Exemption from NASDAQ and NYSE Stockholder Approval Rules for Foreign Private Issuers
January 29, 2015
An issuer organized outside of the United States may seek to be classified as a foreign private issuer (“FPI”) in order to benefit from certain accommodations that may not be available to domestic issuers under Nasdaq Stock Market (“NASDAQ”) and New York Stock Exchange (“NYSE”) rules. The focus of this post is to discuss the accommodation to FPIs pursuant to NASDAQ and NYSE policies that can provide an exemption from each exchange’s rule requiring a listed issuer to obtain stockholder approval prior to issuing or selling securities (or securities convertible into or exercisable for common stock) that equal 20% or more of the issuer’s outstanding common stock or voting power prior to such issuance or sale. This post refers to each of these rules as the “20% rule.”
What is a Foreign Private Issuer?
The term “foreign private issuer” is defined in Rule 3b-4(c) under the U.S. Securities Exchange Act of 1934, as any foreign issuer (other than a foreign government), except for a foreign issuer that meets the following conditions as of the last business day of its most recently completed second fiscal quarter:
(1) More than 50 percent of the issuer’s outstanding voting securities are directly or indirectly held of record by residents of the United States; and
(2) Any of the following:
(i) The majority of the executive officers or directors are United States citizens or residents;
(ii) More than 50 percent of the assets of the issuer are located in the United States; or
(iii) The business of the issuer is administered principally in the United States.
NASDAQ Rule 5615(a)(3) allows FPIs to follow home country governance standards in lieu of general U.S. issuer standards, including adherence to the 20% rule. In order to qualify for the exemption set forth in Rule 5615(a)(3), the FPI must promptly notify NASDAQ of its intention to utilize its home country practice by providing NASDAQ a written statement from independent counsel in its home country. The written statement provided to NASDAQ must state that the FPI’s home country does not have an equivalent to NASDAQ’s 20% rule and that its current practice is both legal and an accepted business practice in the prospective FPI’s home country.
Upon receiving approval from NASDAQ pursuant to the letter provided by FPI’s independent local counsel, the FPI must disclose in its public filings on Form 20-F that it is not following NASDAQ’s 20% rule. The FPI’s disclosure should also indicate that the FPI is instead following its home country practice, and describe such home country practice.

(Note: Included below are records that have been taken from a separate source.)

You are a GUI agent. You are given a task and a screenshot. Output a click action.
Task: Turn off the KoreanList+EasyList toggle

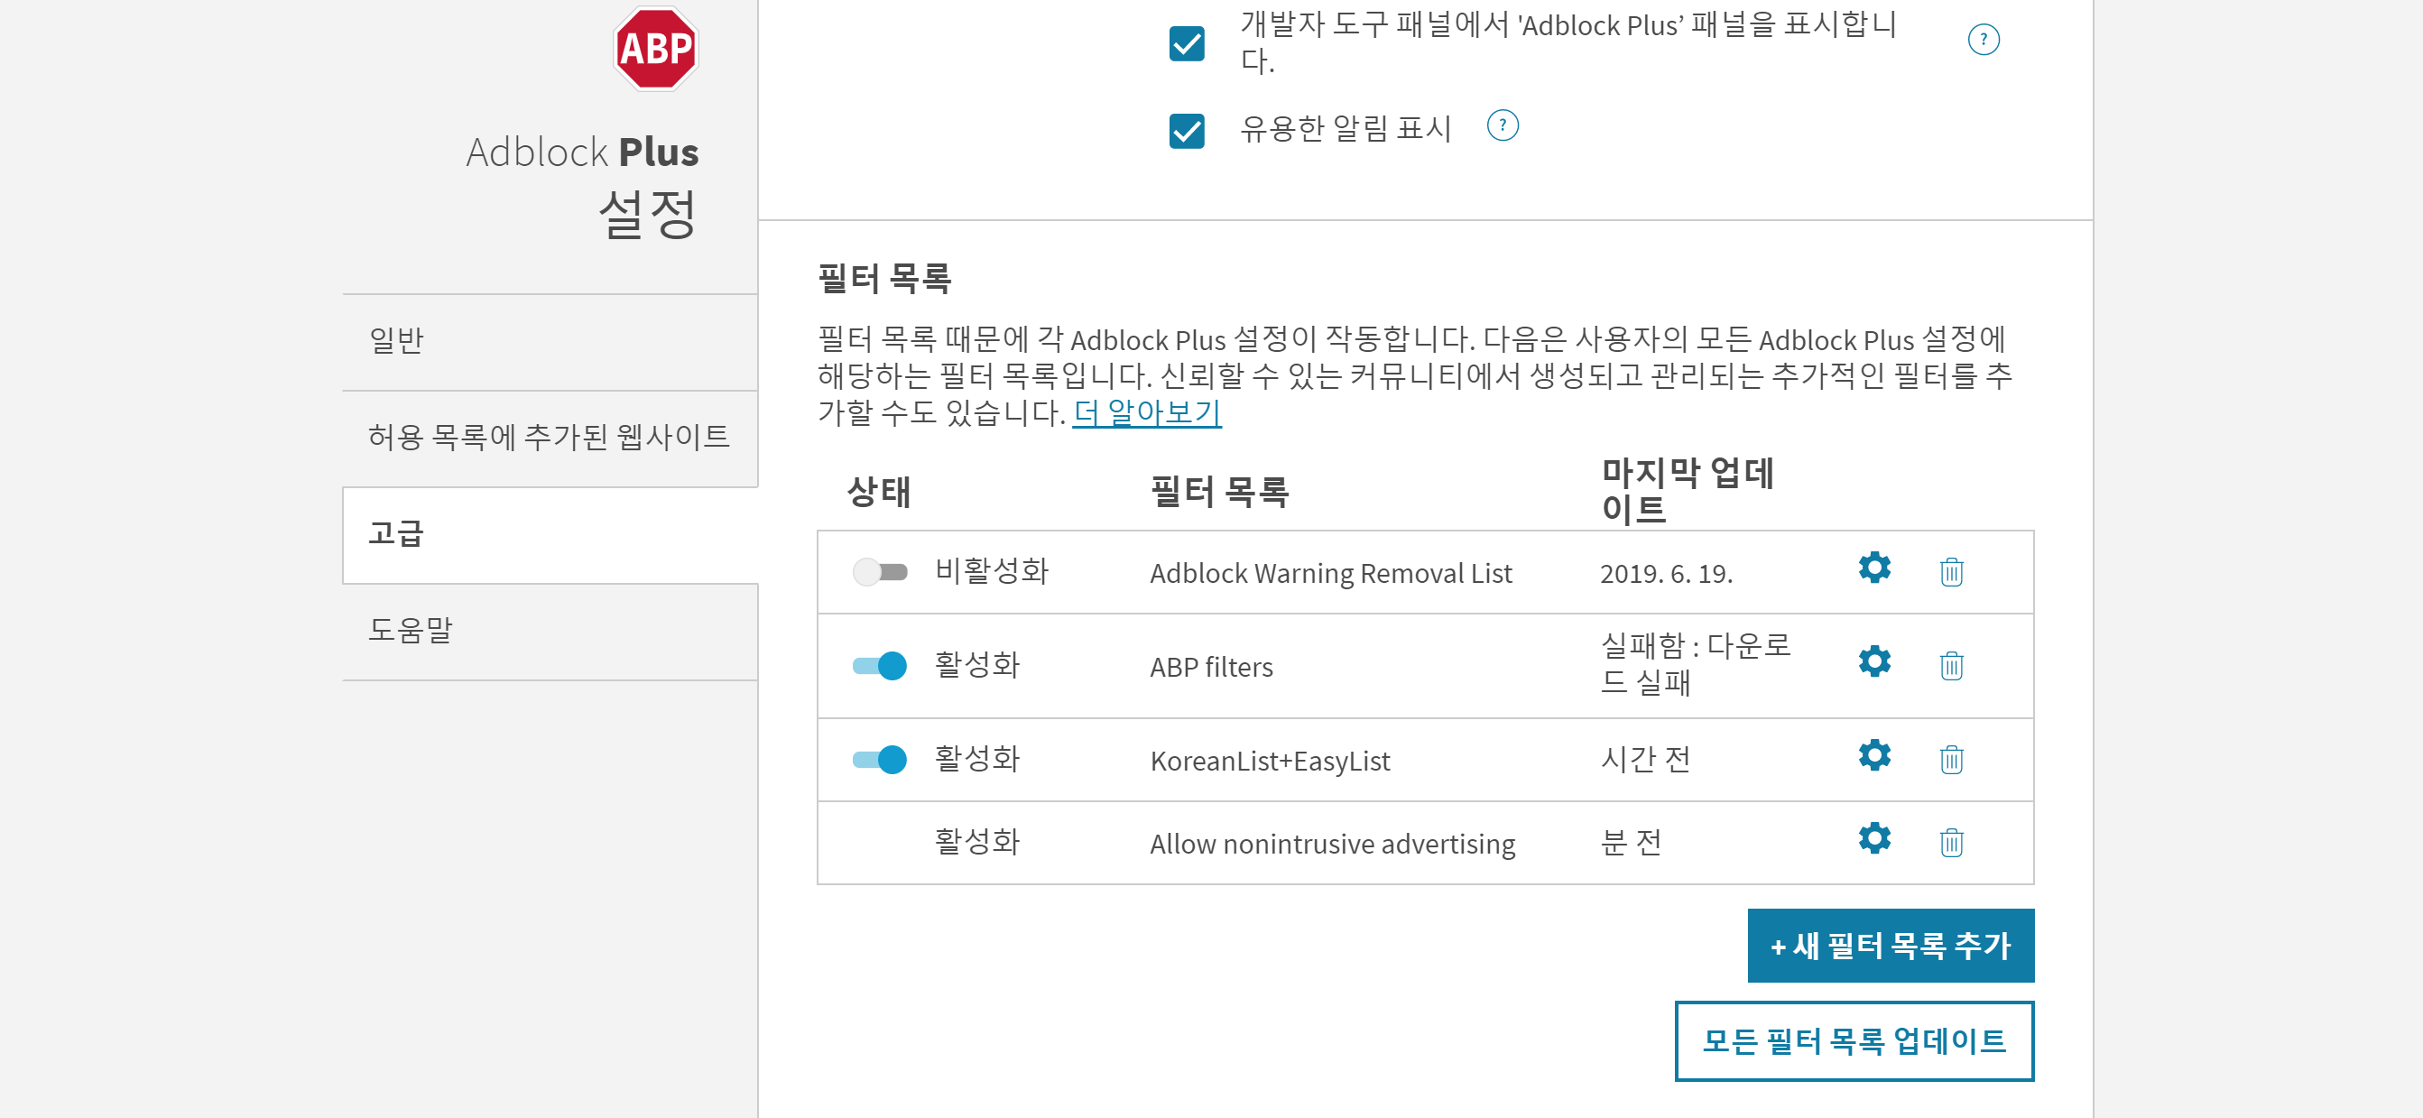pos(879,759)
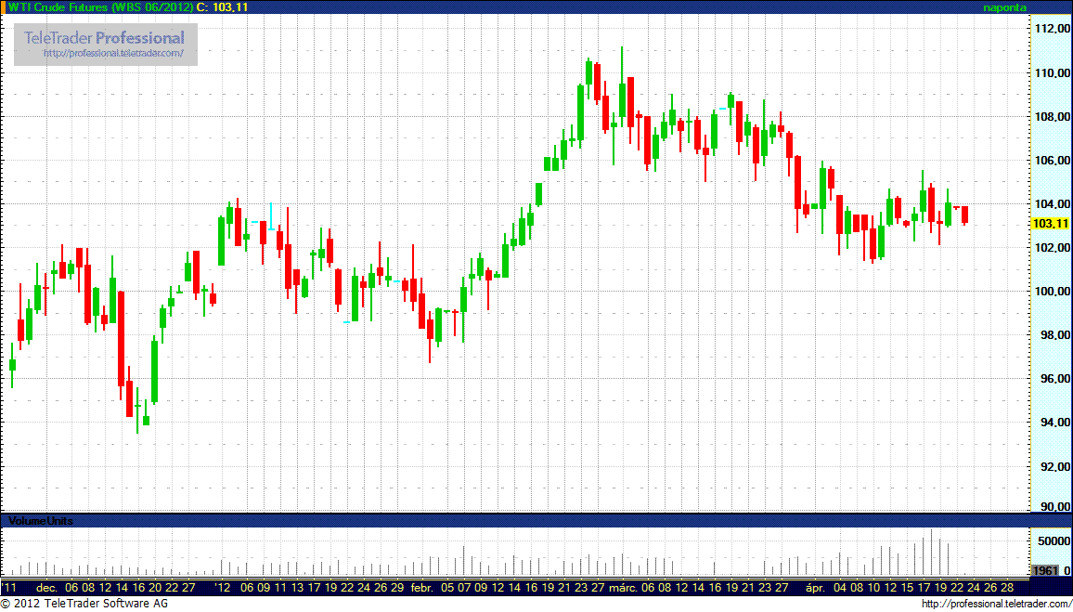Select the WTI Crude Futures chart title
1073x612 pixels.
(x=101, y=7)
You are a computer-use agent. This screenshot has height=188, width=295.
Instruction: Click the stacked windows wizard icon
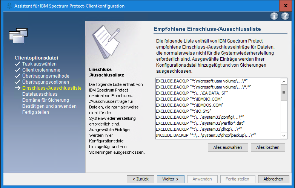click(x=18, y=35)
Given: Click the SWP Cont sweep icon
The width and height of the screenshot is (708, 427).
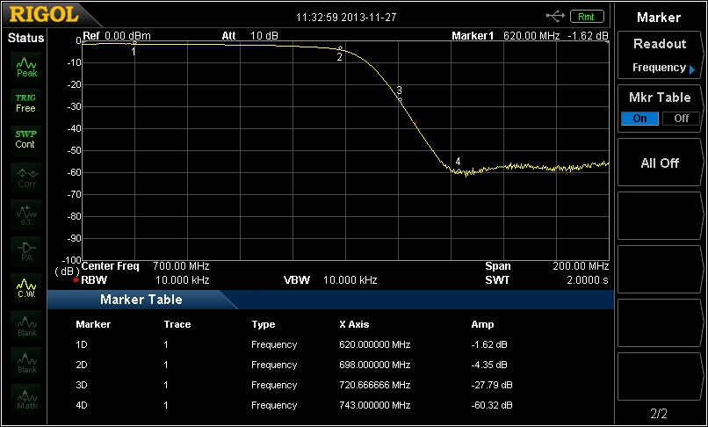Looking at the screenshot, I should click(x=26, y=139).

NYSE rules, the NYSE Listed Company Manual and each of the NYSE’s annual letters to FPIs are all silent on the applicability of the 20% rule to FPIs. However, in practice it is understood that the NYSE will issue a confidential letter ruling (upon request by the FPI) allowing an FPI to use its home country practice regarding the 20% rule, especially if the FPI indicates that it will include disclosures in its public filings that: (a) the FPI follows such home country practice and (b) provide a description of the FPI’s home country practice, as well as a description of the significant differences between the FPI’s home country practice and the corresponding practice requirements usually imposed upon U.S. issuers.

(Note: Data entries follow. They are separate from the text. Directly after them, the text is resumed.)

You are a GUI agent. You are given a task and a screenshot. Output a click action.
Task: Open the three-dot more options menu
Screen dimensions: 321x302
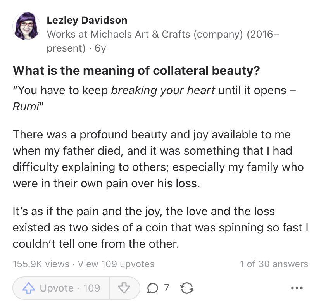pos(297,288)
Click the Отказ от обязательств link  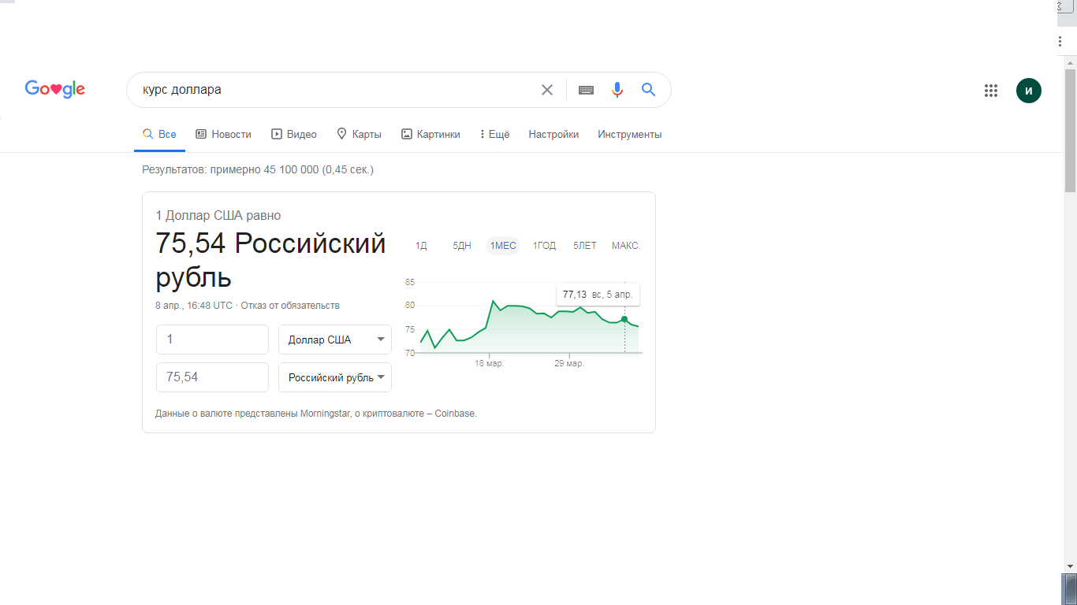(290, 306)
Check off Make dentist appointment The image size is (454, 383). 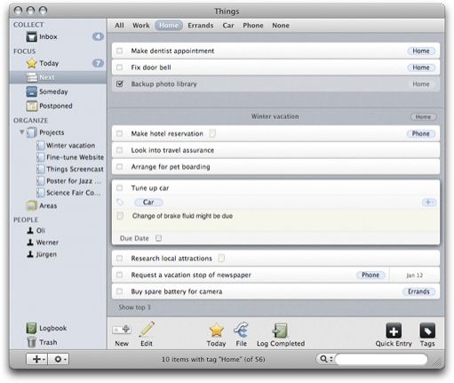[x=120, y=51]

 It should be noted that for U.S. issuers, certain limited exemptions from the 20% rules do exist. The NYSE provides exceptions to the 20% rule in certain situations where an offering utilizes cash consideration, and NASDAQ provides exceptions to the 20% rule for: (i) certain public offerings, and (ii) private financings that involve a sale of common stock (or convertible securities) with a price that is at or above both book value and market value.
 See also Rule 405 of Regulation C under the U.S. Securities Act of 1933, as amended.
The information in this article is for general, educational purposes only and should not be taken as specific legal advice.